Return exactly the final stretch of the records below, opening with the line that contains "1071x720 pixels." and closing with the last line.

(The records begins)

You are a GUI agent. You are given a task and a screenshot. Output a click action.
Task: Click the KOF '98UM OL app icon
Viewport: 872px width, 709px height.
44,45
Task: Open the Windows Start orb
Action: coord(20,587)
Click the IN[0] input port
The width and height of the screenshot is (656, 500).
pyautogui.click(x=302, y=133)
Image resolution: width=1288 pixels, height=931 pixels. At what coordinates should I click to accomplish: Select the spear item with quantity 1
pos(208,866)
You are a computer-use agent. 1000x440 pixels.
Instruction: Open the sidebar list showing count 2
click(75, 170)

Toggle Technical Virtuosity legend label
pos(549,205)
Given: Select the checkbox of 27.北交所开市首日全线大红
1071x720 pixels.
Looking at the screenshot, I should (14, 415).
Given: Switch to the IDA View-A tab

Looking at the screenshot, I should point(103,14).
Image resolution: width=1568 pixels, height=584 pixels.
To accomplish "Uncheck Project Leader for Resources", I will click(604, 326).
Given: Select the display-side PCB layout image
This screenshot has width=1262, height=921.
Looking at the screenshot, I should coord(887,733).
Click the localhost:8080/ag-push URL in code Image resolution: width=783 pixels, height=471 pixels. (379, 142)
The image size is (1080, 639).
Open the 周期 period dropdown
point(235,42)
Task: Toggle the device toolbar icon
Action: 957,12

(The records ends)

> **Reply**
1071x720 pixels.
Looking at the screenshot, I should (14, 415).
Given: Switch to the IDA View-A tab

Looking at the screenshot, I should point(103,14).
Image resolution: width=1568 pixels, height=584 pixels.
To accomplish "Uncheck Project Leader for Resources", I will click(604, 326).
Given: Select the display-side PCB layout image
This screenshot has width=1262, height=921.
Looking at the screenshot, I should coord(887,733).
Click the localhost:8080/ag-push URL in code Image resolution: width=783 pixels, height=471 pixels. (379, 142)
The image size is (1080, 639).
Open the 周期 period dropdown
point(235,42)
Task: Toggle the device toolbar icon
Action: 957,12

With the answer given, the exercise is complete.